* _The problem_:
Look below for the line containing "Viewport: 907px width, 595px height."; from there, print each line exactly up to and including the line containing "This screenshot has height=194, width=318.", and stop.

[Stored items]
^^^^^^^^

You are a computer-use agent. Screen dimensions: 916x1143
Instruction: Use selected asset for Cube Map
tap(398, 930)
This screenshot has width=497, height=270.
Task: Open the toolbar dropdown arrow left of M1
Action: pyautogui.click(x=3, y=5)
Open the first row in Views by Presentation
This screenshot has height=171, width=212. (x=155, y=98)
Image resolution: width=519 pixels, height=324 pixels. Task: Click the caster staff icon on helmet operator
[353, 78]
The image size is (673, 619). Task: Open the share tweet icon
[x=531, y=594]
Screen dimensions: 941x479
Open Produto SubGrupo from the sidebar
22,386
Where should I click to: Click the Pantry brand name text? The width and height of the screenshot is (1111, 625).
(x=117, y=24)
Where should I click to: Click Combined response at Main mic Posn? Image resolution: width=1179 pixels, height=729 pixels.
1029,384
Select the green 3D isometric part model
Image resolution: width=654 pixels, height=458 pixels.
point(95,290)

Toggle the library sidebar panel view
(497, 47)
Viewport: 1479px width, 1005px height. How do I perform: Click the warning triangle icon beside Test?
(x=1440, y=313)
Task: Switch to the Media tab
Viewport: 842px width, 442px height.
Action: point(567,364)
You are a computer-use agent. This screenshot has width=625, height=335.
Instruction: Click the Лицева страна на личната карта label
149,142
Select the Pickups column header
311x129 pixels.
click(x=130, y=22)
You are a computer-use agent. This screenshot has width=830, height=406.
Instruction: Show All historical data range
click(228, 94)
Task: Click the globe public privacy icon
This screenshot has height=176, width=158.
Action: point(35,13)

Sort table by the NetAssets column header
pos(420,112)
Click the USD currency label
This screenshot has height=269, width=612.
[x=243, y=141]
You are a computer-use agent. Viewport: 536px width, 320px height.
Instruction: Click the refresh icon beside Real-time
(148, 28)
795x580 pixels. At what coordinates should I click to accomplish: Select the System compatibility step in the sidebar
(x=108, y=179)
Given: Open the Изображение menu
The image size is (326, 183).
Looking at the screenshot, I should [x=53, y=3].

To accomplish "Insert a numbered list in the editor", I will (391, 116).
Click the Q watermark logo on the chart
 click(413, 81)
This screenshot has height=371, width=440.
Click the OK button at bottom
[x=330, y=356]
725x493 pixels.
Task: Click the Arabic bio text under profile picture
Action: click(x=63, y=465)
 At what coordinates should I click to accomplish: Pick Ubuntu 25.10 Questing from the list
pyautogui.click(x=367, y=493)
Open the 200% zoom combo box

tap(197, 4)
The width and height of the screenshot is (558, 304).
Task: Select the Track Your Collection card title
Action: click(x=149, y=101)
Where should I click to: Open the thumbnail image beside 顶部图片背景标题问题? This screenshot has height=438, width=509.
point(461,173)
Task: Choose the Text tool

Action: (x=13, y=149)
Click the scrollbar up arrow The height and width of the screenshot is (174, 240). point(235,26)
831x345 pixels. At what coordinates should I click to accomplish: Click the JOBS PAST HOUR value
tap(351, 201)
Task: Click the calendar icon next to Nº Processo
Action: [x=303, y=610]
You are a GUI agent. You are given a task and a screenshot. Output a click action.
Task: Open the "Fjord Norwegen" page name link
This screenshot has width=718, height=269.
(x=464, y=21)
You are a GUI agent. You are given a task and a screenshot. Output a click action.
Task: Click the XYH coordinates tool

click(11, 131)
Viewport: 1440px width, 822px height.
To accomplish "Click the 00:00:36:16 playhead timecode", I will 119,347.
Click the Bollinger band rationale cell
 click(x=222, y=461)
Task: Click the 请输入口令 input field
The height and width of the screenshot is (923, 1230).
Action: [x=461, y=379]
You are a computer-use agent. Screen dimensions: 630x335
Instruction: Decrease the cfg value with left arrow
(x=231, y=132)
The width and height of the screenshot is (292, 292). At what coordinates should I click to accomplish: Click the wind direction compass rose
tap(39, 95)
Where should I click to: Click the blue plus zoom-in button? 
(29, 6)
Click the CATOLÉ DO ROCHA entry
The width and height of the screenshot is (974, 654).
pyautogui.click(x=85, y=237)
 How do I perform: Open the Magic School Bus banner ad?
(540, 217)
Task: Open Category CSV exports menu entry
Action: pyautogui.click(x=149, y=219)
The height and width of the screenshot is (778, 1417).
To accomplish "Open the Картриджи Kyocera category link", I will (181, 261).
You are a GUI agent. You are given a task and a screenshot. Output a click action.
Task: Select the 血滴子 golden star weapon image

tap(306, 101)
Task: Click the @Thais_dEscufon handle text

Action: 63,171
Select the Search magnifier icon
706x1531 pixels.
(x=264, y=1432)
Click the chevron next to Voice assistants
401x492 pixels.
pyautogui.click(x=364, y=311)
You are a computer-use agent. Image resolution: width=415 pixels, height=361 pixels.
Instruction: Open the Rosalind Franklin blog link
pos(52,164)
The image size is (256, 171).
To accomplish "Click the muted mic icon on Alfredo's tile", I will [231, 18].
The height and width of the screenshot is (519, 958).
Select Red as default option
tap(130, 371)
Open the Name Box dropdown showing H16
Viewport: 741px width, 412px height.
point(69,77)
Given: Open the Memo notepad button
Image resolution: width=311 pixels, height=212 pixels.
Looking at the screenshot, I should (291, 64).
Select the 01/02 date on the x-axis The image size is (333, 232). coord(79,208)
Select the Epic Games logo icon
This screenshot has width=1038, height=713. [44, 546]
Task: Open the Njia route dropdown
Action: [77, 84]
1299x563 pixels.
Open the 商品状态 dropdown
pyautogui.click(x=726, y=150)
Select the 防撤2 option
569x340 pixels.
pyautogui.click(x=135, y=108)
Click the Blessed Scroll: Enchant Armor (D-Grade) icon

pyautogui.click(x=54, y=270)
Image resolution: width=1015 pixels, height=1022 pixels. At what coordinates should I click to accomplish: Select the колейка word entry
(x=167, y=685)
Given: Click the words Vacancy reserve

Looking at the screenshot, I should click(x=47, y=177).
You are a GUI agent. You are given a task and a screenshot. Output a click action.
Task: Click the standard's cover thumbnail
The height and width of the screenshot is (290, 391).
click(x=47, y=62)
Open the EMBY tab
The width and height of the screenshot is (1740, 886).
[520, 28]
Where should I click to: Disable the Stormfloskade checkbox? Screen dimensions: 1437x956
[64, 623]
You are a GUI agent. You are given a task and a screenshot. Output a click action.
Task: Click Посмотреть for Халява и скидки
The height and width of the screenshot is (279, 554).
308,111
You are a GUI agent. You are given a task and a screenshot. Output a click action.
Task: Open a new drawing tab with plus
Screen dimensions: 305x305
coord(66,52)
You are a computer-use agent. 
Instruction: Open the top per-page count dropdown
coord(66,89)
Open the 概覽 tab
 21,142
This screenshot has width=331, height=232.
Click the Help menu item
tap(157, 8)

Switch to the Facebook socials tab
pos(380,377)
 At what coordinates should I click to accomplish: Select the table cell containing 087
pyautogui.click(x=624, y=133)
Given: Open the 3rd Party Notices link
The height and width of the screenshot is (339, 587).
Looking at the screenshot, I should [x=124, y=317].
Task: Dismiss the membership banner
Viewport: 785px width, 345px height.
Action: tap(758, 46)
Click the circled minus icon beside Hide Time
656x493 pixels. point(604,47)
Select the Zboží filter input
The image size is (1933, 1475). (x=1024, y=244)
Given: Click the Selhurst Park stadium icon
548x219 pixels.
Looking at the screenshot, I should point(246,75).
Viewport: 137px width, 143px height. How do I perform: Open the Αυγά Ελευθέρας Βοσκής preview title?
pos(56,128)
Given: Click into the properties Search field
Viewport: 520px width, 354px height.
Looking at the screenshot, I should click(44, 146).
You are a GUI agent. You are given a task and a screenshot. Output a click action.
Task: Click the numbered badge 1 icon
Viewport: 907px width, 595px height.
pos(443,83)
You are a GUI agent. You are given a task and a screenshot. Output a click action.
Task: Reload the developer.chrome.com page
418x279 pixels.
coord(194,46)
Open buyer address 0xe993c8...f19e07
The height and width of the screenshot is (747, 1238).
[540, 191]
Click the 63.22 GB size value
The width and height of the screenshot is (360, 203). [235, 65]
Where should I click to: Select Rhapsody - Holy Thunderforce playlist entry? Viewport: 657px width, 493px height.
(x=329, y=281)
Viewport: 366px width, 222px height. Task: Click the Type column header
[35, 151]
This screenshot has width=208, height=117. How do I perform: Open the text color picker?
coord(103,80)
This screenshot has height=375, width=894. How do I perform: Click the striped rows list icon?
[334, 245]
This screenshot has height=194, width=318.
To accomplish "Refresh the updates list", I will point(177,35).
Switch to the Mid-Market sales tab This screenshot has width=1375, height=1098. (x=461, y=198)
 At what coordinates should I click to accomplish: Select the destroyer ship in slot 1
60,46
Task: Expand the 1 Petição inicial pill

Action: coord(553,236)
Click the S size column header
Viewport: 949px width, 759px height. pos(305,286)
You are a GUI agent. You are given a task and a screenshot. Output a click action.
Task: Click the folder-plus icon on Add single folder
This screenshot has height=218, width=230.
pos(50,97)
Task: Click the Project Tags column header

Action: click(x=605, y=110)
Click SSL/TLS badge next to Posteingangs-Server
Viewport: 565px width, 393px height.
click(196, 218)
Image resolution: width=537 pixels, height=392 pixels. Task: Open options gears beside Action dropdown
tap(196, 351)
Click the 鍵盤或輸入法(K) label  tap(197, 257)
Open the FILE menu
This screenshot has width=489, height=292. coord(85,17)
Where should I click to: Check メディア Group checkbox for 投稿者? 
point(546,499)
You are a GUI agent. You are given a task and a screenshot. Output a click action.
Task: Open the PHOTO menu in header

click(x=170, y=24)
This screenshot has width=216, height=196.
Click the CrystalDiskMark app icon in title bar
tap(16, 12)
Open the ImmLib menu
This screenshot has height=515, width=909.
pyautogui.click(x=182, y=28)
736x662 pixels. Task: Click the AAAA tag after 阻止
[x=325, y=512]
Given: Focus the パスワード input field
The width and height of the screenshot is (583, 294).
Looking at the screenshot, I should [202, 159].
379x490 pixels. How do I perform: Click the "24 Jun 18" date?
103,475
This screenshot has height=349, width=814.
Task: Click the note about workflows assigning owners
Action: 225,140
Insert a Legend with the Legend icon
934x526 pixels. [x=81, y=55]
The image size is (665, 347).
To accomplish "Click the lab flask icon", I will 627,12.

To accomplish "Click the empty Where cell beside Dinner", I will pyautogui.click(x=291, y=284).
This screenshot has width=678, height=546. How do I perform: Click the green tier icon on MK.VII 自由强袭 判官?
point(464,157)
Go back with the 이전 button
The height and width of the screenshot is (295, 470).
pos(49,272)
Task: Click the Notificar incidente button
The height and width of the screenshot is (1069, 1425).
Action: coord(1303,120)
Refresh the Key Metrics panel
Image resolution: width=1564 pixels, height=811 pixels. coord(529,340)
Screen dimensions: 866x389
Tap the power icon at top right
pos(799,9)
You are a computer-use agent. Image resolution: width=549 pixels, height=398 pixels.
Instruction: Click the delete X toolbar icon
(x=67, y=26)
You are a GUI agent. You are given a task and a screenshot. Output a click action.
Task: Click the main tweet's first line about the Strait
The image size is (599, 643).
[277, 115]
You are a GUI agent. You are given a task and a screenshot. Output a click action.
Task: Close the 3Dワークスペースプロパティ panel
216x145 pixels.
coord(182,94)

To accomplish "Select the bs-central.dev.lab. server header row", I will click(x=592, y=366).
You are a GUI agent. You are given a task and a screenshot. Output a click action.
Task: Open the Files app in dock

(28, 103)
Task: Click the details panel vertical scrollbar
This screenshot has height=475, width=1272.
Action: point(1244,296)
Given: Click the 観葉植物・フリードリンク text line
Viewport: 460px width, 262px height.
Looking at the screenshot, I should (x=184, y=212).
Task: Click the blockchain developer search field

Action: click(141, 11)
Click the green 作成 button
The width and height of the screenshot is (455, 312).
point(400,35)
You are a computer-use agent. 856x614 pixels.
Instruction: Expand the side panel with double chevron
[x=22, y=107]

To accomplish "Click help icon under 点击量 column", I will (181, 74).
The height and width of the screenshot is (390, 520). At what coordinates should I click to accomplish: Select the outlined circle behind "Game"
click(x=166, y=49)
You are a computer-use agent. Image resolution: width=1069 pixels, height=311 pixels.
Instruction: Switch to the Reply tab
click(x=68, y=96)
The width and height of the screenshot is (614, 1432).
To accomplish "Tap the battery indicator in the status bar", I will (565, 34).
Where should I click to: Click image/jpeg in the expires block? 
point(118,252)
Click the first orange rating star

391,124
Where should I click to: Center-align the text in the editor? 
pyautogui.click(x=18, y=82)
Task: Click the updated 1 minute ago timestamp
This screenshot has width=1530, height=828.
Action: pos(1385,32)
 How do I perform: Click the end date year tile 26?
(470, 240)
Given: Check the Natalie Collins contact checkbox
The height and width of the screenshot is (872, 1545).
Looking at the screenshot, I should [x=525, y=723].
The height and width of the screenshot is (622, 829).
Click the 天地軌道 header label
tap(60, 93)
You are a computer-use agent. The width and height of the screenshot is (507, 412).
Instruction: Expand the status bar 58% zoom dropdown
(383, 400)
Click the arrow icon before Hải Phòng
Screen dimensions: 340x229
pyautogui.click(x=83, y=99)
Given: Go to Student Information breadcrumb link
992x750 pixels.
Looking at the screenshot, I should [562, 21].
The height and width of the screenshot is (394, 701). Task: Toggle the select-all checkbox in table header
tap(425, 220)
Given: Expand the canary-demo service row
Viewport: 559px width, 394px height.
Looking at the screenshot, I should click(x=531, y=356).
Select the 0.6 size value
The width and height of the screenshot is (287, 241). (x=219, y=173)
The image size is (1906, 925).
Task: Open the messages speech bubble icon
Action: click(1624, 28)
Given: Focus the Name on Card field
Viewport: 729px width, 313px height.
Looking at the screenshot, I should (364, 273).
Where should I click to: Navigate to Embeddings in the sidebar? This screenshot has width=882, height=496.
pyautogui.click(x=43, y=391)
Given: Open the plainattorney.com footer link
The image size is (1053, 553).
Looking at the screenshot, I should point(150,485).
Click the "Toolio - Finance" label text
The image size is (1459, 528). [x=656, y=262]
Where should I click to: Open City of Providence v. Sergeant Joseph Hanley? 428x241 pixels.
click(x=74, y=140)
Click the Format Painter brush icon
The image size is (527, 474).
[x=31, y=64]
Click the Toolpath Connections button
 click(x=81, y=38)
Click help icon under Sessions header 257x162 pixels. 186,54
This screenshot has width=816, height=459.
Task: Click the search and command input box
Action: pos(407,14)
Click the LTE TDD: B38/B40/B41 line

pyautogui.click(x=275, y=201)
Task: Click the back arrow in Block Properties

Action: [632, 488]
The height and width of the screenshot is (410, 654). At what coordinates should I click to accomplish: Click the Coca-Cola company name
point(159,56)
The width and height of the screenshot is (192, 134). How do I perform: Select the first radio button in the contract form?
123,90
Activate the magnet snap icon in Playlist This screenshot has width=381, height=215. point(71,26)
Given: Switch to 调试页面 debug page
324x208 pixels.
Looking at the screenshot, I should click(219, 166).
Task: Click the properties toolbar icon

^^^^^^^^

* _Result_:
Viewport: 907px width, 595px height.
pos(443,83)
You are a GUI agent. You are given a task and a screenshot. Output a click action.
Task: Reload the developer.chrome.com page
418x279 pixels.
coord(194,46)
Open buyer address 0xe993c8...f19e07
The height and width of the screenshot is (747, 1238).
[540, 191]
Click the 63.22 GB size value
The width and height of the screenshot is (360, 203). [235, 65]
Where should I click to: Select Rhapsody - Holy Thunderforce playlist entry? Viewport: 657px width, 493px height.
(x=329, y=281)
Viewport: 366px width, 222px height. Task: Click the Type column header
[35, 151]
This screenshot has width=208, height=117. How do I perform: Open the text color picker?
coord(103,80)
This screenshot has height=375, width=894. How do I perform: Click the striped rows list icon?
[334, 245]
This screenshot has height=194, width=318.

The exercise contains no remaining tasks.